The Section 122 blanket 10% tariff expires July 24, and USTR has proposed replacing it with a 10% or 12.5% Section 301 tariff on products from roughly 60 countries named in its forced-labor investigation. The proposed tariffs are narrower than the ones struck down by the Supreme Court, exempting many foods, aircraft and electronics parts, and goods under the Canada/Mexico free-trade agreements, but the rate on covered goods could tick up, and Brazil faces a separate proposed 25% tariff.
🔍 Why it matters:
If you import components or materials, the next three weeks are a planning window, not a waiting period. Goods will likely need to arrive before July 24 to qualify for the current 10% rate rather than a potentially higher Section 301 rate. Talk to your customs broker now about what's on the water, what can be accelerated, and whether your inputs fall under the exemption lists. Owners who pull shipments forward could lock in real savings; those who don't may be repricing quotes in August.
📈 Market Snapshot
Insight: S&P 500 Industrials closed at 1,559 this week, up 2.2% Thursday and trading near its 52-week high, investor confidence in the sector remains strong heading into earnings season.
⚙️ Quick Takes
📊 June PMI Holds Expansion at 53.3 — and Input Prices Just Took Their Biggest Monthly Drop Since 2022
Manufacturing expanded for a sixth straight month in June. New Orders came in at 56, with four of the six largest industries, Computer & Electronic Products, Machinery, Transportation Equipment, and Chemical Products, reporting increased new orders and demand comments running 2.7-to-1 positive. The headline for your margins: input prices fell 9.1 points to 73.0, the largest single-month decline since July 2022, and the employment index hit its highest level since January 2025. Costs are still elevated, 15 of 18 industries report paying more, but the pressure is finally easing.
🏭 Iowa Opens AMP'D Training Grants: Up to $250K Per Employer to Upskill Your Floor
Iowa Workforce Development began accepting applications June 29 for its new Advanced Manufacturing Pathways Development (AMP'D) grant. Eligible manufacturers can be reimbursed for up to 80% of training costs for new or current employees, up to $4,000 per employee and $250,000 per employer, for employer-designed programs targeting production, machine maintenance, and other skill gaps. A second informational webinar runs July 7. Not in Iowa? It's worth a call to your own state workforce board, programs like this (and the federal $3,500-per-apprentice incentive fund) are multiplying fast.
🏭 Family-Owned Janicki Industries Bets $800M on Great Falls, Montana
Aerospace and defense composites manufacturer Janicki Industries, a privately held, family-run precision machining and fabrication shop, selected Great Falls for its next manufacturing campus: 2 million square feet built out over the next decade, 1,000 jobs in the first five years and more than 2,000 at completion.
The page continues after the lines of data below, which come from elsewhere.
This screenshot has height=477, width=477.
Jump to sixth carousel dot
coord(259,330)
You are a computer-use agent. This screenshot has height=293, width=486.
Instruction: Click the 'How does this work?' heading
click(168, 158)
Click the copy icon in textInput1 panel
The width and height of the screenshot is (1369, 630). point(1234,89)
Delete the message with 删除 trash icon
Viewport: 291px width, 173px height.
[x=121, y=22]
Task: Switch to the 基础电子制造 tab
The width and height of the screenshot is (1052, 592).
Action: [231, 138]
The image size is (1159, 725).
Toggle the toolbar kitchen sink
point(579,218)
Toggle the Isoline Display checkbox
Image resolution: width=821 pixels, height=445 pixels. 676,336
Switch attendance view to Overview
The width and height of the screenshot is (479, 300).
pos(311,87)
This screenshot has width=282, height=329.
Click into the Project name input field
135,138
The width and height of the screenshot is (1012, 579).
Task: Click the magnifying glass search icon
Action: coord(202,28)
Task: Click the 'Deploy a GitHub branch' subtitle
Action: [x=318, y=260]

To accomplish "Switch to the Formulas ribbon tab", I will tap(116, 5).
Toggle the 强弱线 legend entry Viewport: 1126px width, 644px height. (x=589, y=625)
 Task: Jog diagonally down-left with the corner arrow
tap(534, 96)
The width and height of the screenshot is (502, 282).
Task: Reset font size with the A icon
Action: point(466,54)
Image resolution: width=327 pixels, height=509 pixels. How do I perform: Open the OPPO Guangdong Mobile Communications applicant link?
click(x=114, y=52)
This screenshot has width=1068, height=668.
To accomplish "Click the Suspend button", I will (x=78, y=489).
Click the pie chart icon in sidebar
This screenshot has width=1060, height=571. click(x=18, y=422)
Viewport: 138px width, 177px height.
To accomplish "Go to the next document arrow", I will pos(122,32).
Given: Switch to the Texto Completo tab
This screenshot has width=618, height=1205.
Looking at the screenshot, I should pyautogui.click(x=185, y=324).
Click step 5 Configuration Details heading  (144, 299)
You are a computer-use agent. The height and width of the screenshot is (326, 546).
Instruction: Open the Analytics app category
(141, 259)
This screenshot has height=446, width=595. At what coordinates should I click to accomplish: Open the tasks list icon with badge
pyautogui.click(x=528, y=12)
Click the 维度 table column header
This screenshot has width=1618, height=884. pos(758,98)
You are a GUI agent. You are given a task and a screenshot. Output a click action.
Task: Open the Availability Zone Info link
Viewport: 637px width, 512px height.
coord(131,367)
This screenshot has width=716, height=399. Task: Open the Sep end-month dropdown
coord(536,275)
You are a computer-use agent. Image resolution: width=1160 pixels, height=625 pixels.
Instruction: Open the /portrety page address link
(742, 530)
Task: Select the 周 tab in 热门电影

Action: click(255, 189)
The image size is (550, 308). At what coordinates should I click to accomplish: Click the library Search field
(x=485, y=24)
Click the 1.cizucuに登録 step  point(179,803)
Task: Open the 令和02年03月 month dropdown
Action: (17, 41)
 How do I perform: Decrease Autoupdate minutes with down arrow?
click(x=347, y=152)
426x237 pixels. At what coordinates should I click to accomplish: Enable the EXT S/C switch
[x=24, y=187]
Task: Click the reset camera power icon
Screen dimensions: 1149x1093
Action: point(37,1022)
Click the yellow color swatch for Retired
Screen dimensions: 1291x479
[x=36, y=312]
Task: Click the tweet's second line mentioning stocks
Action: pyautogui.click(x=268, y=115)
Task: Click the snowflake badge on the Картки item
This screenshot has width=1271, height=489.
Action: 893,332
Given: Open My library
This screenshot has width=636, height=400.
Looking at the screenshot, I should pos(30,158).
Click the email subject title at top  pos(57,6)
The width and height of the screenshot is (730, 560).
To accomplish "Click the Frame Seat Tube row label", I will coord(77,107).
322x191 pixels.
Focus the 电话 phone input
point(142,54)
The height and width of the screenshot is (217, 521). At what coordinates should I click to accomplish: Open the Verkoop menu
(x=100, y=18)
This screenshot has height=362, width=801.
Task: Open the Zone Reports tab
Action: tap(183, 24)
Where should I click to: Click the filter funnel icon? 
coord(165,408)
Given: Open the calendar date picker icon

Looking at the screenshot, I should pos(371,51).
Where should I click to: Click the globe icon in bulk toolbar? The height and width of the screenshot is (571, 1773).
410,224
Construction starts this month, with the first phase opening by the end of 2027. President John Janicki framed the move around building a place where employees can buy homes and raise families, a reminder that workforce strategy and site selection are now the same conversation.
🛡️ Lockheed's $35B THAAD Deal Signals a New Era for the Defense Supply Chain
The government awarded Lockheed Martin a seven-year contract worth up to $35 billion to quadruple THAAD interceptor production — one of the first full-scale multiyear procurements executed under the Department of War's new Acquisition Transformation Strategy. The story for mid-sized shops isn't the prime: it's that multiyear framework agreements are replacing year-to-year contracting, giving primes long-visibility demand they'll need to flow down to machine shops, fabricators, and component suppliers. If defense work is on your radar, supplier qualification just got more valuable.
📊 This Week's Chart

Insight: New orders remained firmly in expansion territory in June at 56, the sixth consecutive month of growth — demand is holding up even as the pace of production cools slightly.